First Received: November 1, 1999   Last Updated: February 6, 2009   History of Changes
Sponsor: Southwest Oncology Group
Collaborators: National Cancer Institute (NCI)
Cancer and Leukemia Group B
Information provided by: National Cancer Institute (NCI)
ClinicalTrials.gov Identifier: NCT00002849
  Purpose

RATIONALE: Chemotherapy plus interferon alfa may be effective for primary systemic amyloidosis.

PURPOSE: Phase II trial to study the effectiveness of dexamethasone plus interferon alfa in treating patients who have primary systemic amyloidosis.


Condition Intervention Phase
Multiple Myeloma and Plasma Cell Neoplasm
 Biological: recombinant interferon alfa
Drug: dexamethasone
 Phase II

Study Type: Interventional
Study Design: Treatment
Official Title: PHASE II STUDY OF DEXAMETHASONE/ALPHA-INTERFERON IN AL AMYLOIDOSIS

Resource links provided by NLM:

Genetics Home Reference related topics: aceruloplasminemia hemophilia transthyretin amyloidosis
MedlinePlus related topics: Amyloidosis Cancer Multiple Myeloma
Drug Information available for: Dexamethasone Dexamethasone acetate Doxiproct plus Interferon alfa-2a Interferon alfa-n1 Dexamethasone Sodium Phosphate Interferons
U.S. FDA Resources

Further study details as provided by National Cancer Institute (NCI):

Estimated Enrollment: 100
Study Start Date: November 1996
Detailed Description:

OBJECTIVES:

  • Evaluate M protein and organ dysfunction responses and overall and progression-free survival in patients with primary systemic amyloidosis treated with dexamethasone/interferon alfa.
  • Identify prognostic factors that may relate to response and overall survival in these patients.
  • Evaluate the qualitative and quantitative toxic effects of this regimen.

OUTLINE: Patients are stratified by prior amyloidosis treatment (yes vs no).

All patients receive induction therapy with oral dexamethasone on days 1-4, 9-12, and 17-20 every 35 days for a total of 3 courses.

Maintenance therapy begins within 5-8 weeks (within 10 weeks if patients undergo stem cell harvest) of initiation of the third course of induction, as follows: oral dexamethasone for 4 days every 4 weeks; and subcutaneous interferon alfa 3 times per week.

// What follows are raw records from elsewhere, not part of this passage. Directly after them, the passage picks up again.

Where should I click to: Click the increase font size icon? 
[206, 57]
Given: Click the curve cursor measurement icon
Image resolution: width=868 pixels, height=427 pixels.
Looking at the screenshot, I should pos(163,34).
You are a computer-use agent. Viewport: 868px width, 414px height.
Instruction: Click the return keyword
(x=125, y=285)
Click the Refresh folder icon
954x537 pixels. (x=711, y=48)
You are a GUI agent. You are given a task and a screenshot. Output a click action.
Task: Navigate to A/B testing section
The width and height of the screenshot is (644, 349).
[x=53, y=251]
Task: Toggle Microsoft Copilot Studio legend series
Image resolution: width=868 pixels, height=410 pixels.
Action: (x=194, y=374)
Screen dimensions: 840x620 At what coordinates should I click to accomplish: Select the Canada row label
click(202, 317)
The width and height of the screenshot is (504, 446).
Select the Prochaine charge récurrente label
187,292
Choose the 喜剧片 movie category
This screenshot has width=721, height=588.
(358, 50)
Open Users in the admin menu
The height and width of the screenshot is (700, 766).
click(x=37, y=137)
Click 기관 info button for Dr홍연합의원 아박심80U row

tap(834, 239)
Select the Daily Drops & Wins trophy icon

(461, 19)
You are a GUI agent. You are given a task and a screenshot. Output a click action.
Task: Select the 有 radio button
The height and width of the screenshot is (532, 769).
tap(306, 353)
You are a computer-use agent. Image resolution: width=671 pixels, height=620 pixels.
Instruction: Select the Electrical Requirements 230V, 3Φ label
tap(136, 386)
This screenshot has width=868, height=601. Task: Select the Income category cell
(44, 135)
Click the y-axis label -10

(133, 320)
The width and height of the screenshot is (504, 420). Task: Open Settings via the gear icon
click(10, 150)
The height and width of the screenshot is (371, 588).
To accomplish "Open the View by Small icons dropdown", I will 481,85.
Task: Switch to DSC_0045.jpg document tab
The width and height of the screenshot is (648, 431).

Patients who achieved less than a 50% reduction in serum M protein or urinary Bence-Jones protein and who experienced less than grade 3 toxicity during induction receive 3 additional courses of pulse dexamethasone concurrently with entry to maintenance therapy and the initiation of interferon alfa.

Combination therapy is continued until 2 years from entry; thereafter, interferon is administered alone for at least 3 years, toxicity permitting. Patients with stable disease after 5 years of therapy may discontinue interferon alfa at the discretion of the treating physician.

Patients are followed every 6 months for 2 years and yearly thereafter.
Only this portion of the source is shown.